To disable code live check,

Use the Touch Bar

Xcode provides useful short-cuts if your Mac features a Touch Bar.

However, with Xcode on any Mac, call the menu Window > Show Touch Bar or press Cmd+Shift+5 to display the Touch Bar on the screen.


  • Install and use a utility like Touché .

Use bookmarks

We can use the breakpoints as bookmarks.

To display the bookmarks,

  • Click on the Breakpoint Navigator button:

To add a bookmark,

  • Select the line:

  • Click on the line number, here 113 of function loop(). The bookmark is added.

Multiple bookmarks can be added. They are grouped by file within the project.

To reach a position,

  • Just click on the bookmark you want to go, here line 104 of setup().

Bookmarks are actually breakpoints. They may conflict with the debug mode.

None of the Processing-based Wiring-derived Arduino-like IDEs has implemented debugging yet, except Energia for the LaunchPad boards.

To disable or remove the breakpoints,

Commit and compare code versions

Xcode manages versions if source control has been checked when creating the new project.

Alternatively, if the option hasn’t been check when creating the project,

  • Call the menu Source Control > Create Git Repositories…

Commit a new version

To commit a new version,

  • Either call the menu Source Control > Commit,

  • Or press Cmd+Alt+C.

  • Select the files to commit.

  • Enter a comment.

  • Click on Commit the Files.

Compare versions

To compare versions, use the dedicated version editor.

  • To display the version editor, call the menu View > Version Editor > Show Version Editor or press Cmd+Alt+Shift+Enter or click on the button shown below.

The current and previous versions are displayed alongside.
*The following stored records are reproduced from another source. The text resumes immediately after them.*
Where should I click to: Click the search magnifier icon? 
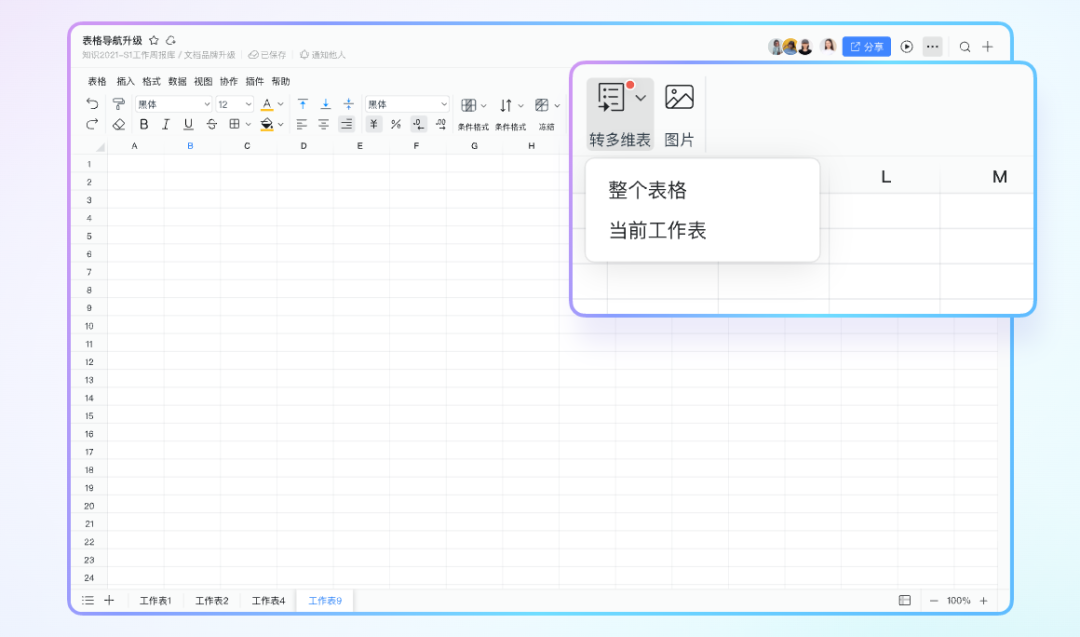[965, 47]
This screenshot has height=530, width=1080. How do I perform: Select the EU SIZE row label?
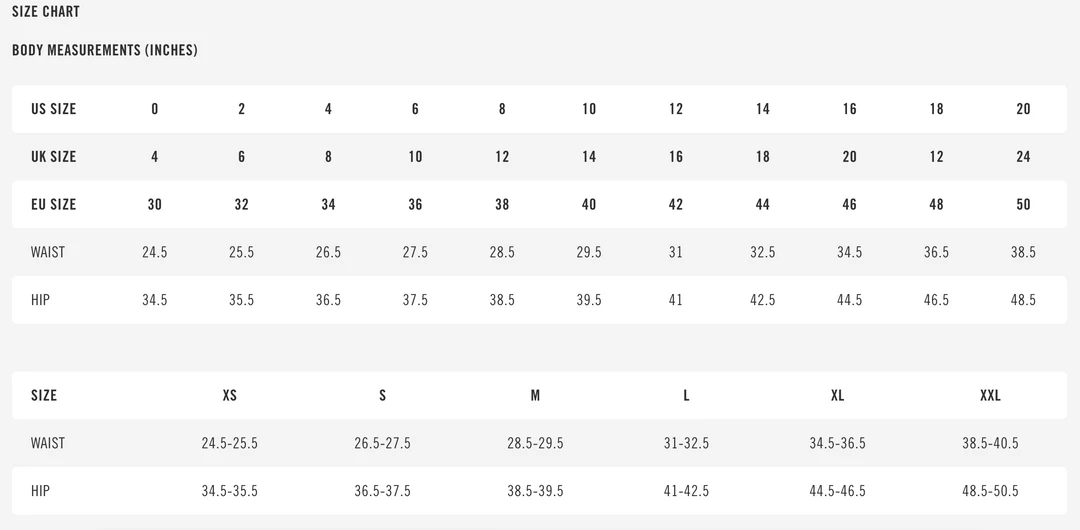54,205
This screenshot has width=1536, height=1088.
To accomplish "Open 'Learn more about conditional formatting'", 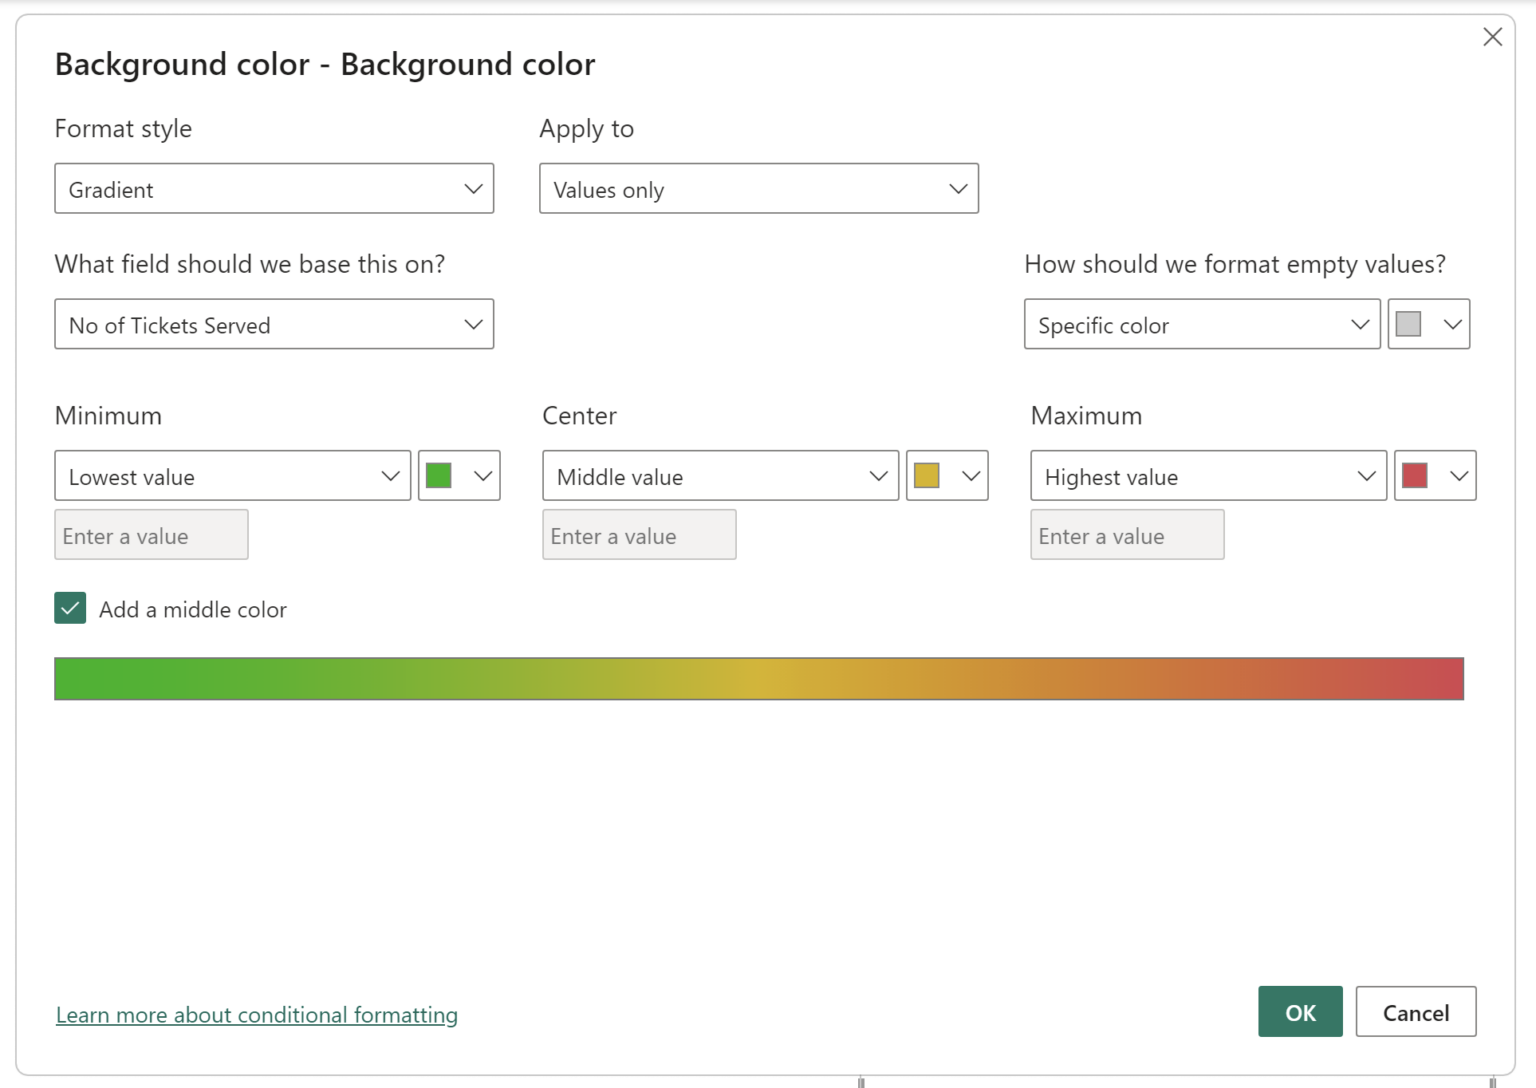I will click(x=256, y=1014).
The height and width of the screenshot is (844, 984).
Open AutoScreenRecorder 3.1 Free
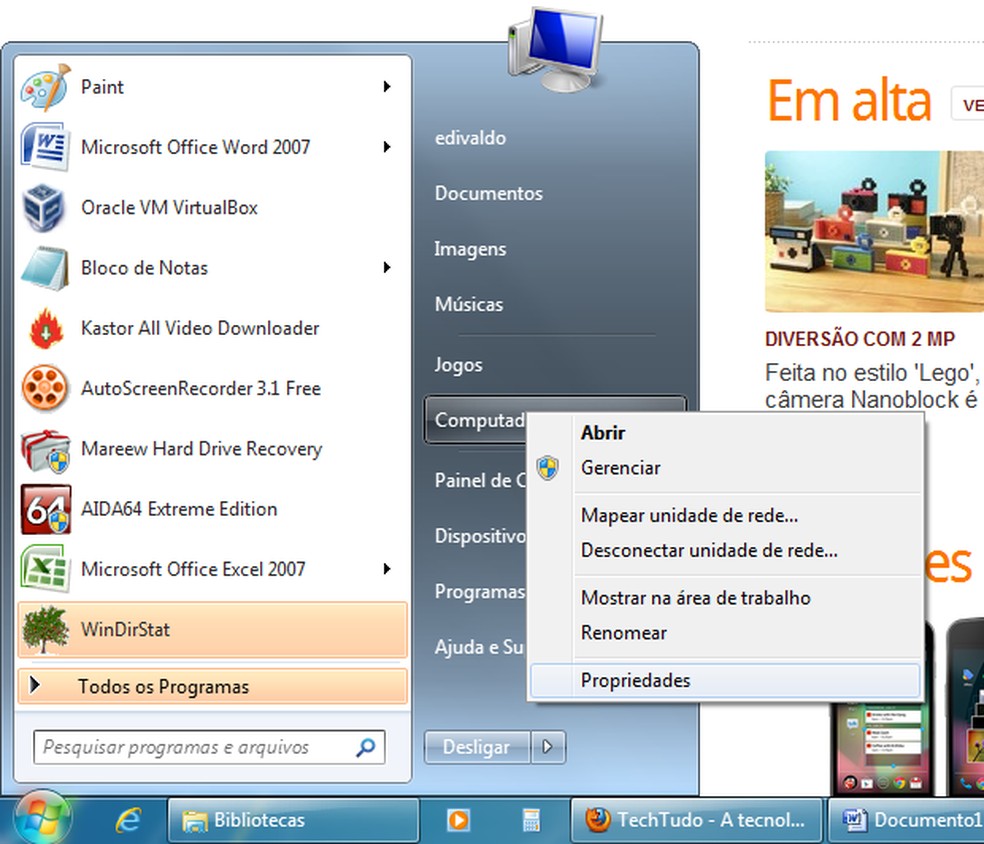pyautogui.click(x=197, y=388)
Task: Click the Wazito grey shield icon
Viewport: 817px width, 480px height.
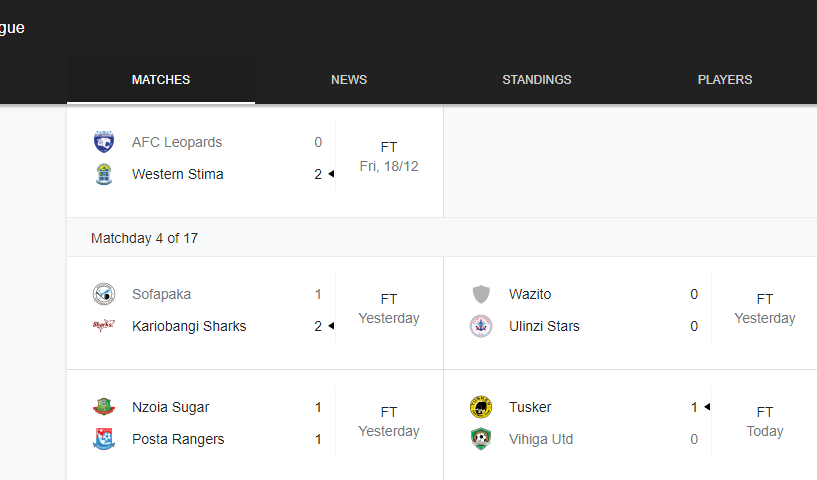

In this example, line 103 has changed:

The button allows to discard changes.

The versions can be selected among the previously saved versions.

For more information on this feature and on others,

  • Please refer to the Xcode help.

Re-index the keywords for code-sense

Code-sense is a major feature of Xcode. Sometimes, keywords need to be re-indexed.

Apart from pretty colours on the code and enhanced visibility, code-sense brings:

  • Auto-completion,

  • Code-snippets and check-as-you-type code monitoring,

  • Click-to-definition

If code-sense doesn’t work, we need to force a re-indexing of the keywords.

To do so,

  • First close the project.

  • Call the menu Window > Projects.

The Projects window opens and shows the list of the projects.

  • Select the project.

The blue dot close to embed2 means this project is open.

  • If a blue dot appears close to embed1, close the project first.

The index is saved within the Derived Data folder.

  • Click on the Delete… button to delete the index.

  • Confirm the deletion with Delete.

  • Load the project again.

There’s no code-sense yet: everything is in black-and-white, except standard C++ keywords in red, pre-processing statements in brown, comments in green and numbers in blue.

The index is being built again.

Once the index is built, code-sense shows pretty colours.